-- BEGIN Supplied text --

I strongly disagree with the recent Supreme Court decision declaring it unconstitutional to limit corporate and union spending on advertising for candidates in elections.
 
The stated rationale generally revolved around the idea that such restrictions violate the organizations' first amendment rights, and amount to censorship. (I don't know if the Supreme Court is using the first amendment argument - much of the media is - but it definitely used the censorship argument).
 
 
I'll take the first amendment issue first, and then deal with the censorship issue.
 
First Amendment argument:
The first amendment argument is complete and utter nonsense, because corporations and unions do not have first amendment rights. Every individual in this country, as a human being, is covered by the first amendment. Organizations in general, however, are not individuals.
 
Additionally, corporations are most intrinsically a tax entity, and a mechanism for distributing the profits of a business endeavor among the people responsible for the labor and debt/equity capital that spawned the endeavor. Corporations fundamentally represent their employees, debtholders and equityholders. Thus, corporate spending is actually involuntary spending by the employees and capital stakeholders of a company. Involuntary pronouncements can hardly be called 'free speech'. Thus, a corporation cannot have an opinion.

-- END Supplied text --

» **Task to carry out**:
Summarize the argument about the Supreme Court spending ruling in two sentences.

-- BEGIN Records supplied --

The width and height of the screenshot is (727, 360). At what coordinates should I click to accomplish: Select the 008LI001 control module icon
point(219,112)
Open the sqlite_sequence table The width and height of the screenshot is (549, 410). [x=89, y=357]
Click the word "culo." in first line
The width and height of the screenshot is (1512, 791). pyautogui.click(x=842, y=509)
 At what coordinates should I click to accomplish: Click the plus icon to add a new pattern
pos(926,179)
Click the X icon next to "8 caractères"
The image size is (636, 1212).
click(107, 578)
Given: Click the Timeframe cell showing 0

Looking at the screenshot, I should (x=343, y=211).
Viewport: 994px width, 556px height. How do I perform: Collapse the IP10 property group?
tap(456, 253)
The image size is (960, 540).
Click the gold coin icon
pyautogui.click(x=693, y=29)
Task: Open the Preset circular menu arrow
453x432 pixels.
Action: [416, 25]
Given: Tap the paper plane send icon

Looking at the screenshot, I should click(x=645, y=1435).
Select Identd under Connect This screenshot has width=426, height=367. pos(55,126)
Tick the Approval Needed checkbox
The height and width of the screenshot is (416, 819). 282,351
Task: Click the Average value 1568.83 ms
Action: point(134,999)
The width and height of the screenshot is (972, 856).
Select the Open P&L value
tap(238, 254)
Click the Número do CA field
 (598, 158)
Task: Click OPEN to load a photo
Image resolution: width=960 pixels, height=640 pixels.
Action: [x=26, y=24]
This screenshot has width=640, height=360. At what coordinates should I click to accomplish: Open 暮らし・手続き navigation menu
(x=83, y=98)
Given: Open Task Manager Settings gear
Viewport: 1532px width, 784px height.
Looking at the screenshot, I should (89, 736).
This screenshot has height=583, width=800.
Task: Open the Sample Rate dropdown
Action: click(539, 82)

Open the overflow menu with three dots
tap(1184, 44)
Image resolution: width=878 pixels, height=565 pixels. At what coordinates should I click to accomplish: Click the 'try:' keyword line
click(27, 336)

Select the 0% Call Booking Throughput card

-- END Records supplied --

» **Answer to this problem**:
The writer strongly disagrees with the Supreme Court decision declaring it unconstitutional to limit corporate and union spending on election advertising, a decision defended on the grounds that such limits violate those organizations' First Amendment rights and amount to censorship. The writer calls the First Amendment argument nonsense because corporations and unions are not individuals and so lack those rights, and adds that corporate spending is really involuntary spending by a company's employees and capital stakeholders, so it cannot count as free speech.